After his meeting with the prosecutor, Saavedra said the prosecutor’s questions focused only on allegations that Fret had extorted money from Ozuna over a pornographic video that Ozuna had appeared in when he was a minor. Saavedra said he was not asked about Fret’s murder and that Quiñones told him he was not a person of interest in the case. (Quiñones said publicly in January of 2019 that she was not investigating Ozuna for the slaying. A police spokesperson this week would not tell Billboard if Ozuna was a person of interest in the case because the probe is ongoing.)

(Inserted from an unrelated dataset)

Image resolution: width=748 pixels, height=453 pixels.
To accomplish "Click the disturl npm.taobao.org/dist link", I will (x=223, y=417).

Nevertheless, Rodriguez, Fret’s mother, who lives in Massachusetts, has been insistent that Ozuna and Saavedra were somehow involved. “I know that it was [Ozuna] who ordered my son to be killed, together with Vicente Saavedra,” Rodriguez said in a TV interview in April of 2019. She alleged that Ozuna and Fret, who billed himself as the first gay trap Latin singer, had engaged in an “intimate relationship.” She said she had turned over text messages of conversations between the two artists to law-enforcement officials.

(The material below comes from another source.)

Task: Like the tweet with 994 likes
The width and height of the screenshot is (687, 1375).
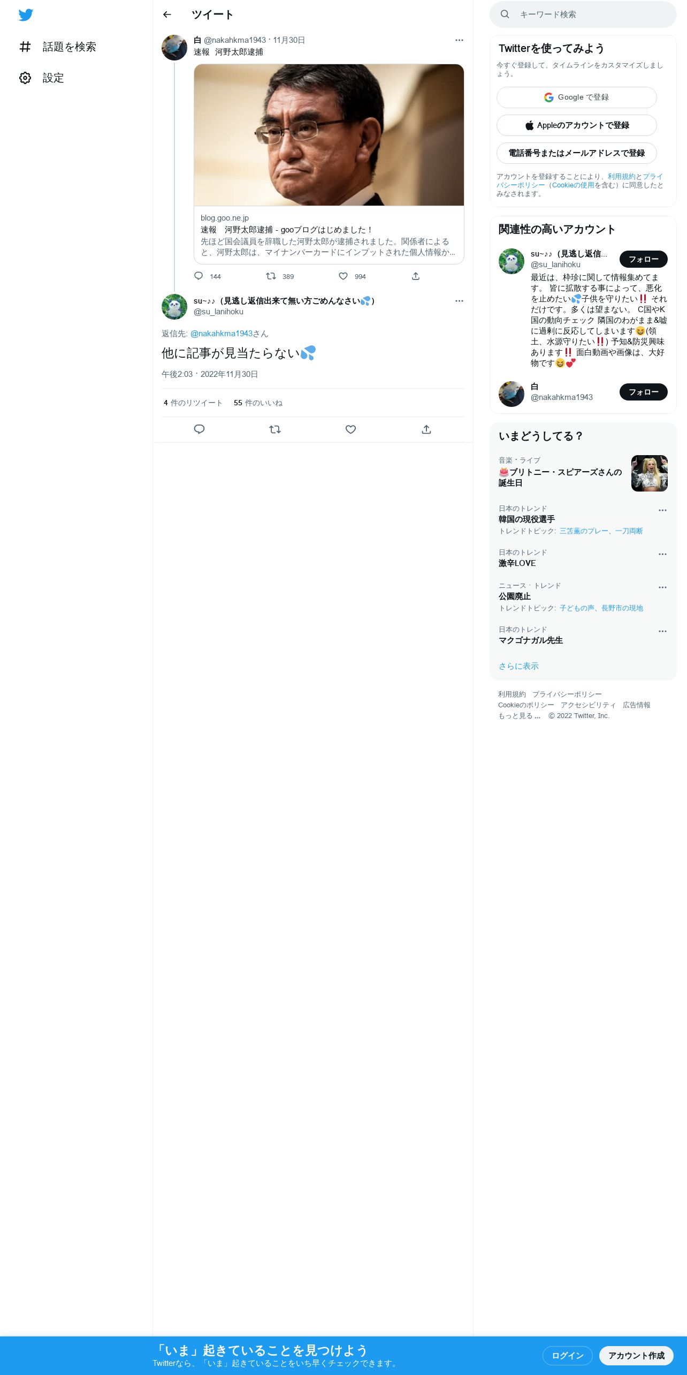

Ozuna’s attorney, Antonio Sagardía, told Billboard this week that Ozuna was only questioned about an alleged extortion scheme by Fret — not about the murder itself. He was not asked back for a second interview, the lawyer said. The controversy involving the alleged freezing of the investigation “has nothing to do with Ozuna,” Sagardía said. “That’s an internal matter with the Department of Justice.” (Sagardía has said his client had “nothing to do” with Fret’s murder.)

Rodriguez has denied that her son had engaged in extortion. After Fret found a link to Ozuna’s pornographic video, “the only thing Kevin asked of him was to help him sing as a featured artist on a song,” she said. According to Rodriguez, “Ozuna said, ‘No, I’m going to give you money and I want you to send me the link so that I can erase the video.” But she added that her son wasn’t the only person that had the video. Rodriguez claimed that her son did not want Ozuna’s money and that he would never have mad the video public.

Fret’s mother said that Ozuna gave her son almost $400,000. Both Ozuna and Sagardía have said that at least one payment was made to Fret, but the lawyer put the amount at “close to $50,000.”

Almost two weeks after Fret’s death, a portion of the video in question, which depicted a teenaged Ozuna masturbating, was leaked to the internet and quickly went viral. That same day, Jan. 23, 2019, the artist apologized to his family and fans via a prepared statement, which also said he had been the victim of an alleged extortion plot hatched by Fret.

After she was told to stop questioning witnesses in early April of 2019, Quiñones says she asked for both verbal and written explanations, writing a memo to the Department of Justice asking why it was being held up. “None of my memos that I sent to the Department of Justice were ever answered,” she said on Cuarto Poder.

The recent move by the police to move the case to the Major Crimes unit, the prosecutor says, “opens another window for a full investigation.” And while significant time has passed since the slaying occurred and the evidence was fresh, she says she hasn’t “lost faith” that “eventually we will know the truth of what happened.”